Carbapenem use is driving the evolution of IMiPenemase (IMP)-1 variants

Metallo-β-lactamases (MBLs) are a growing clinical threat because they inactivate nearly all β-lactam-containing antibiotics, and there are no clinically-available inhibitors. A significant number of variants have already emerged for each MBL subfamily. To understand the evolution of IMiPenemase (IMP) genes (blaIMP) and their clinical impact, twenty clinically-derived IMP-1 like variants were obtained using site-directed mutagenesis and expressed in a uniform genetic background in Escherichia coli DH10B. Strains of IMP-1-like variants harboring S262G or V67F substitutions exhibited increased resistance towards carbapenems and decreased resistance towards ampicillin.
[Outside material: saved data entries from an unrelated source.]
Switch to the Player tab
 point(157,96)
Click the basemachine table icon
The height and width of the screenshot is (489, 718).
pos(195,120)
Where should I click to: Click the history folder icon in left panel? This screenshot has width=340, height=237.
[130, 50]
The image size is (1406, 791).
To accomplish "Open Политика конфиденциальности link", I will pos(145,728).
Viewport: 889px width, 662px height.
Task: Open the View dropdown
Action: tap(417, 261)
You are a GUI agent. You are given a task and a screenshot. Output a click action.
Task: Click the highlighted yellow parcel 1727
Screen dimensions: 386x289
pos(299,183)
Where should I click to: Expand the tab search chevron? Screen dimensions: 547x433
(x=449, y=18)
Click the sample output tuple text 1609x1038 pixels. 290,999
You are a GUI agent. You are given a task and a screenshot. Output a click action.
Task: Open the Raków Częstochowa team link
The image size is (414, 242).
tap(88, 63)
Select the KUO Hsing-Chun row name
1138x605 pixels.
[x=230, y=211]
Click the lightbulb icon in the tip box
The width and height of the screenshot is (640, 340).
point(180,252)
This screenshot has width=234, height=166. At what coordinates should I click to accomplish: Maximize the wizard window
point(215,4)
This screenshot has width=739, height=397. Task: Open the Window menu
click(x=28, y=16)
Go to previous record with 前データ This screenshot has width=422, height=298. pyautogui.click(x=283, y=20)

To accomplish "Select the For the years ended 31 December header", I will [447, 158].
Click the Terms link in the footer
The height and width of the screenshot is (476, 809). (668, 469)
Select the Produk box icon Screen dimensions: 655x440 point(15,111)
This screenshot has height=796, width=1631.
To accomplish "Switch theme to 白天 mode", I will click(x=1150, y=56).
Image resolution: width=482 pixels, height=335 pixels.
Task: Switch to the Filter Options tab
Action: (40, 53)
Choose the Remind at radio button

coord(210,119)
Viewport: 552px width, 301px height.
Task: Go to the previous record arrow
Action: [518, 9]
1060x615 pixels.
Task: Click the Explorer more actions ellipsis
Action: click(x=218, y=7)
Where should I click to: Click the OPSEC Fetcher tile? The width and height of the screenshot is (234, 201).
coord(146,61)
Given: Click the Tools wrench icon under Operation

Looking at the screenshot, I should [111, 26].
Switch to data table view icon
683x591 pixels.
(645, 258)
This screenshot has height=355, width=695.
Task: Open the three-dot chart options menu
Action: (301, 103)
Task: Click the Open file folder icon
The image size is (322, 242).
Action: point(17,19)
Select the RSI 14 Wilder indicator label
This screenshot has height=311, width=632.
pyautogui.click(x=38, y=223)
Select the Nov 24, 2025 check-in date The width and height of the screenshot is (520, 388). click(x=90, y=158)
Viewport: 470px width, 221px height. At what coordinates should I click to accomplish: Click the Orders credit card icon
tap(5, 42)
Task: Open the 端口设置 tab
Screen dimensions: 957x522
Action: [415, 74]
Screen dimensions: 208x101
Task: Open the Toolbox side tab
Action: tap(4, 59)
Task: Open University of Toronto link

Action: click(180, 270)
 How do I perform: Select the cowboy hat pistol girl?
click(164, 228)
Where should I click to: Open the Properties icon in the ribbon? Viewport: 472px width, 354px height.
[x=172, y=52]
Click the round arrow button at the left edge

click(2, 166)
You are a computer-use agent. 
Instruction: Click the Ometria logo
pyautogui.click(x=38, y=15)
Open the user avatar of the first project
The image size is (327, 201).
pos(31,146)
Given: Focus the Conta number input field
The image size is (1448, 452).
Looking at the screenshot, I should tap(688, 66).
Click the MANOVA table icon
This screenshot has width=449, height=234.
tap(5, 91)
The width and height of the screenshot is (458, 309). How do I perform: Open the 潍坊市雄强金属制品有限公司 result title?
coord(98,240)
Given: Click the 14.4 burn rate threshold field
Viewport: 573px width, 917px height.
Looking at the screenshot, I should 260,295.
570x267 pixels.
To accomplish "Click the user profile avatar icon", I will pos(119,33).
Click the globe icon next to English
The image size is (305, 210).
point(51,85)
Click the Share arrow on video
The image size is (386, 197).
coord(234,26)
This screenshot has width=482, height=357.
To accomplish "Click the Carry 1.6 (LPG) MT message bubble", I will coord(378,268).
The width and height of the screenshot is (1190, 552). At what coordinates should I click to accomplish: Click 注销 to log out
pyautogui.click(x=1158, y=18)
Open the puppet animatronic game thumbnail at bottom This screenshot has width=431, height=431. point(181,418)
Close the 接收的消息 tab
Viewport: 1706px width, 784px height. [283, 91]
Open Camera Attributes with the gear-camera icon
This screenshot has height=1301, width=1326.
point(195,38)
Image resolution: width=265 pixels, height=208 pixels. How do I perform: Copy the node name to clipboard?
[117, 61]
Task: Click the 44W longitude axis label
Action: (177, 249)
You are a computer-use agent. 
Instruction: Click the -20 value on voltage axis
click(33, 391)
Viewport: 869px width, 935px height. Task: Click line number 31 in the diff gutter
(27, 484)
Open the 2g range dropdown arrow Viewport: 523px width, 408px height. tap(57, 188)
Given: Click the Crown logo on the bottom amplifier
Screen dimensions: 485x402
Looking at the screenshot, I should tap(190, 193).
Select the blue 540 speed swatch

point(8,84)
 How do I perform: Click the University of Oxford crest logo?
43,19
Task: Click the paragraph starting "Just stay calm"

Strains expressing IMP-78 (S262G/V67F) exhibited the largest changes in MIC values as compared to IMP-1. In order to understand the molecular mechanisms of increased resistance, biochemical, biophysical, and molecular modeling studies were conducted to compare IMP-1, IMP-6 (S262G), IMP-10 (V67F), and IMP-78 (S262G/V67F). Finally, unlike most NDM and VIM variants, the IMP-1 like variants do not confer any additional survival advantage if zinc availability is limited. Therefore, the evolution of MBL subfamilies (i.e. IMP-6, -10, and -78) appears to be driven by different selective pressures.